### Problem description
Your response should reproduce every line of the entries that contains the word "screenshot".

### Extracted entries
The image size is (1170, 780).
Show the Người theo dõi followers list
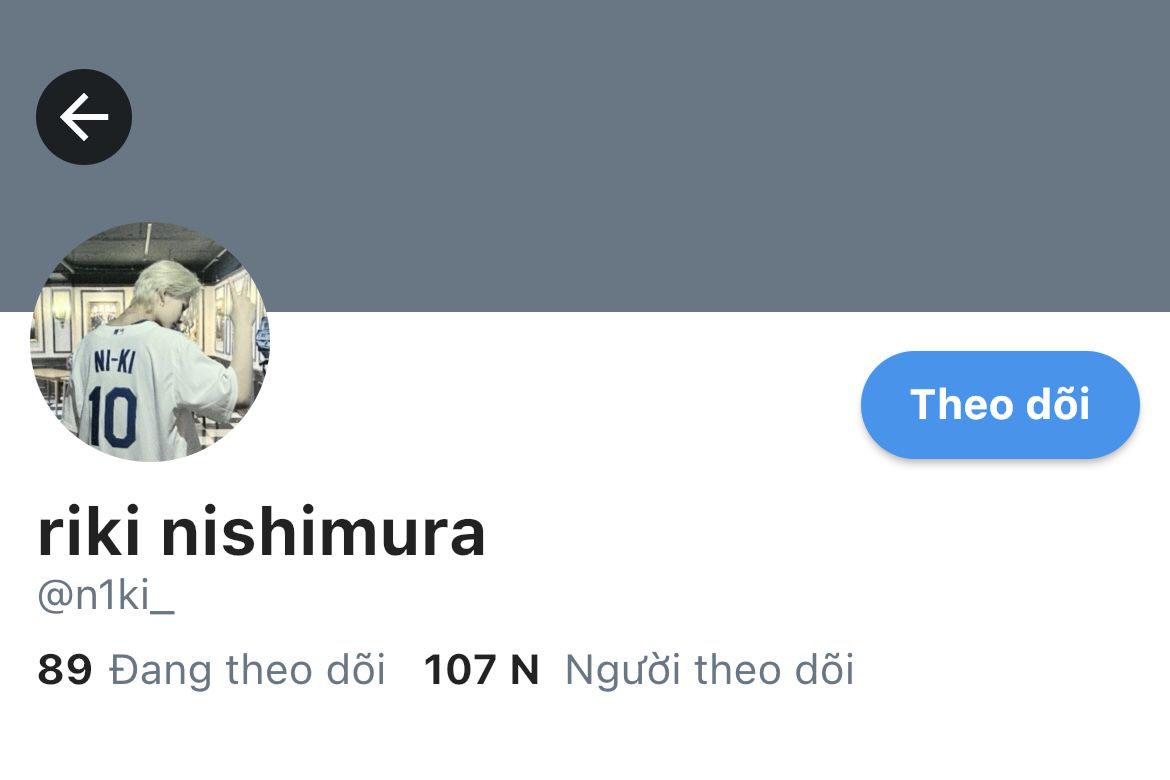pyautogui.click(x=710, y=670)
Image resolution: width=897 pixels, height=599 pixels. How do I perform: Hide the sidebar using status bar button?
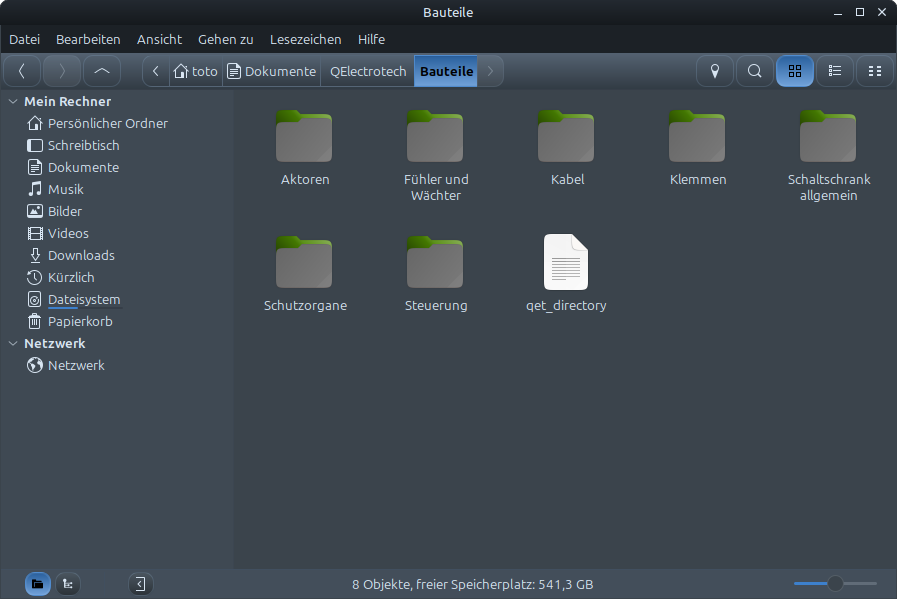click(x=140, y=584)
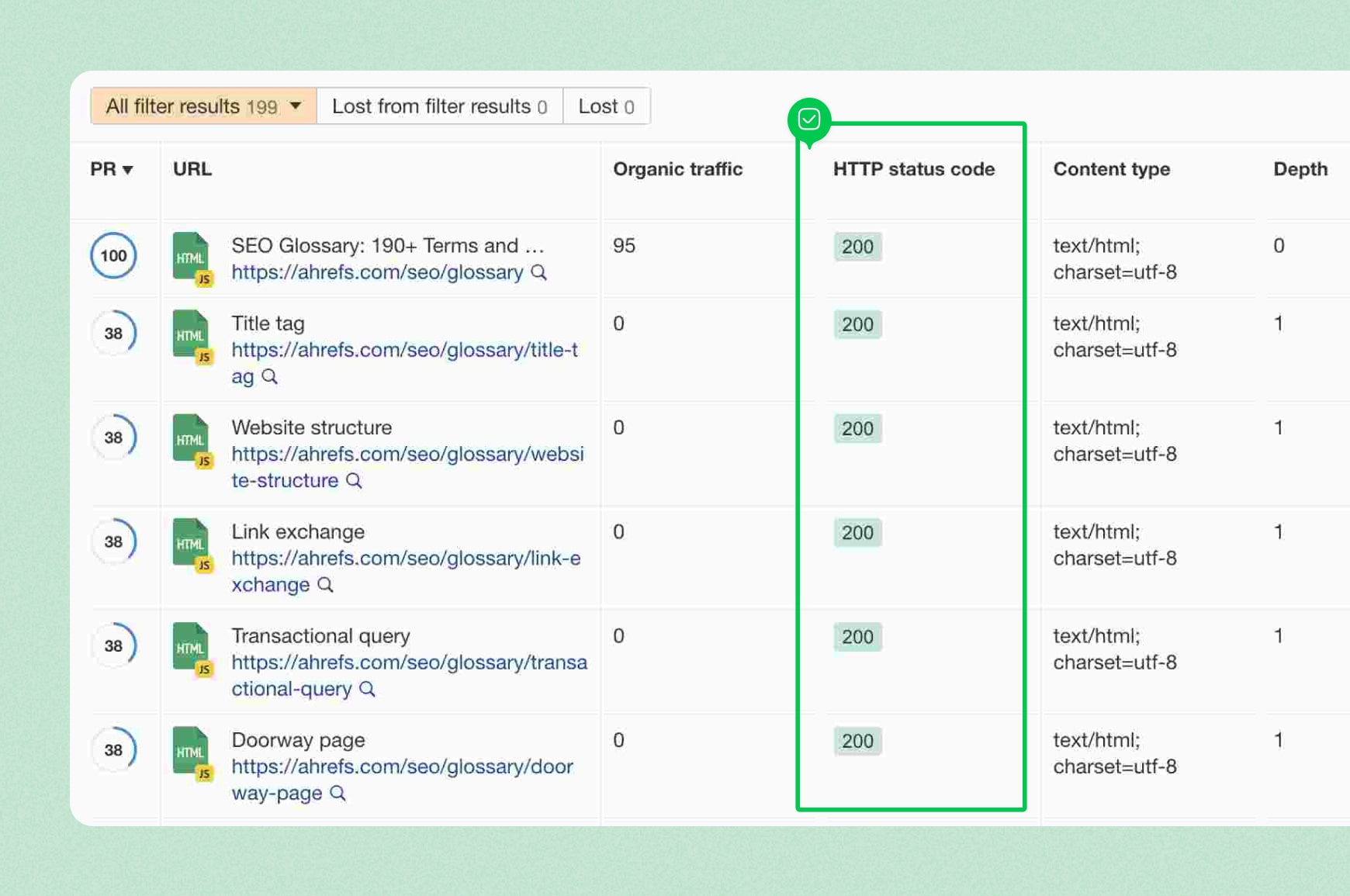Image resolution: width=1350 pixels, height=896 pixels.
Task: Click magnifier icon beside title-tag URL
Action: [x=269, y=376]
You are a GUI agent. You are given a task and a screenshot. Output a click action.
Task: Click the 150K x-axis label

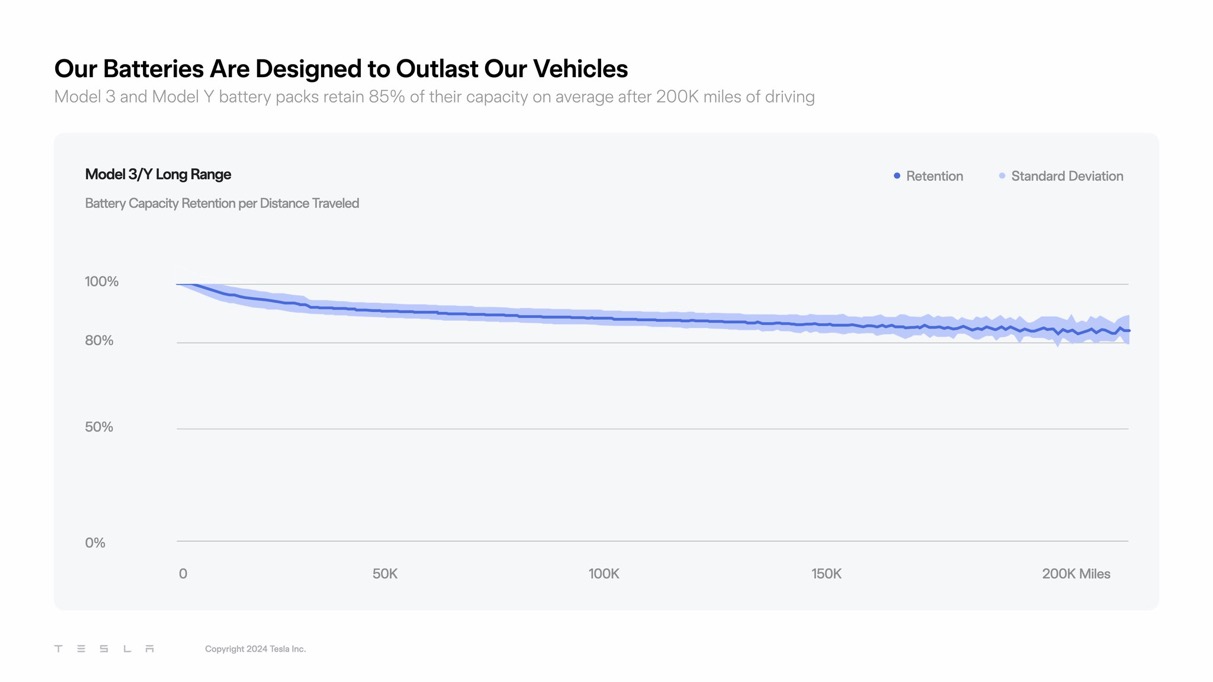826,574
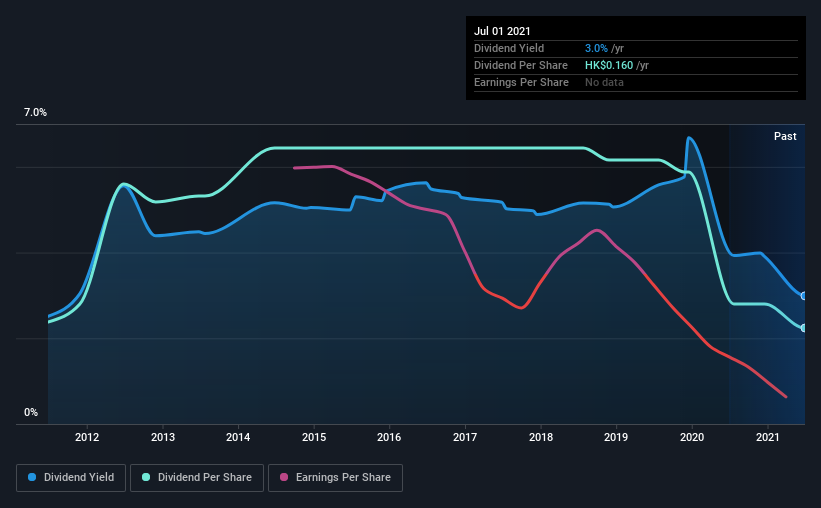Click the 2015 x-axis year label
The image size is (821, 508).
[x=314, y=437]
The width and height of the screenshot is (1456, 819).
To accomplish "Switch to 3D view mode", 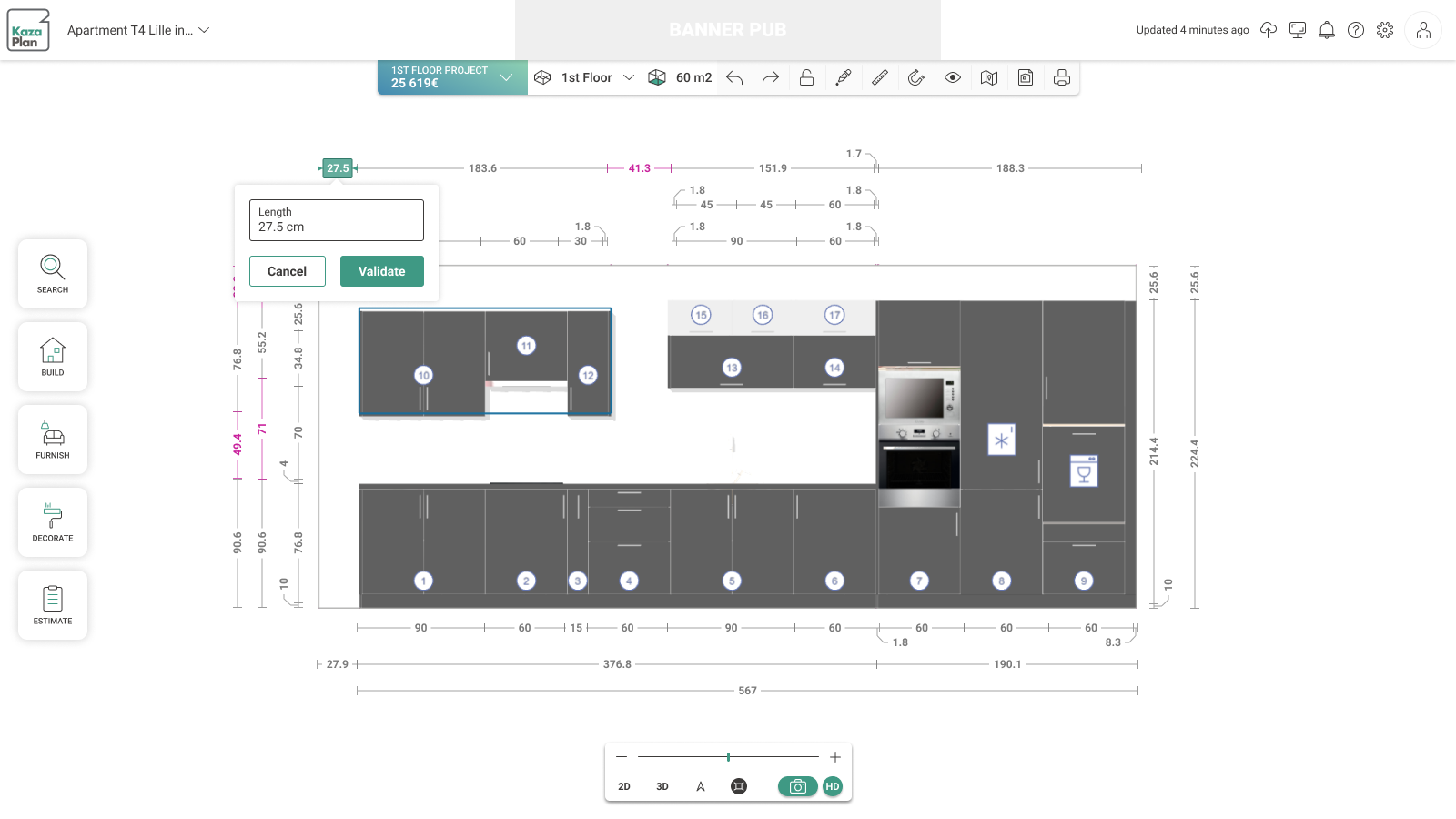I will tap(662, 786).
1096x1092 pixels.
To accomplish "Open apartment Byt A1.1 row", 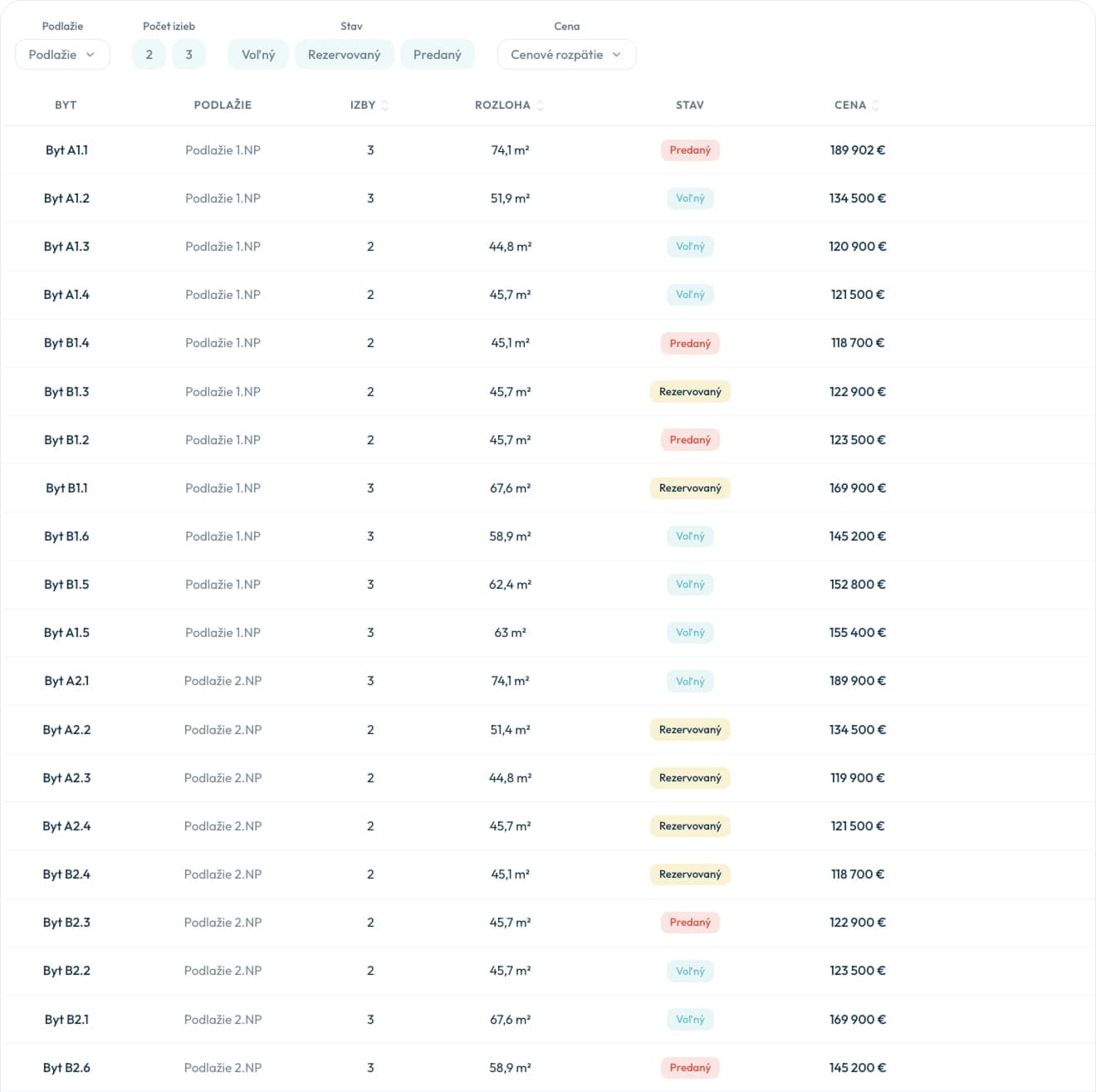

### Answer for this exercise
You are a GUI agent. You are given a task and a screenshot. Output a click action.
The width and height of the screenshot is (1456, 819).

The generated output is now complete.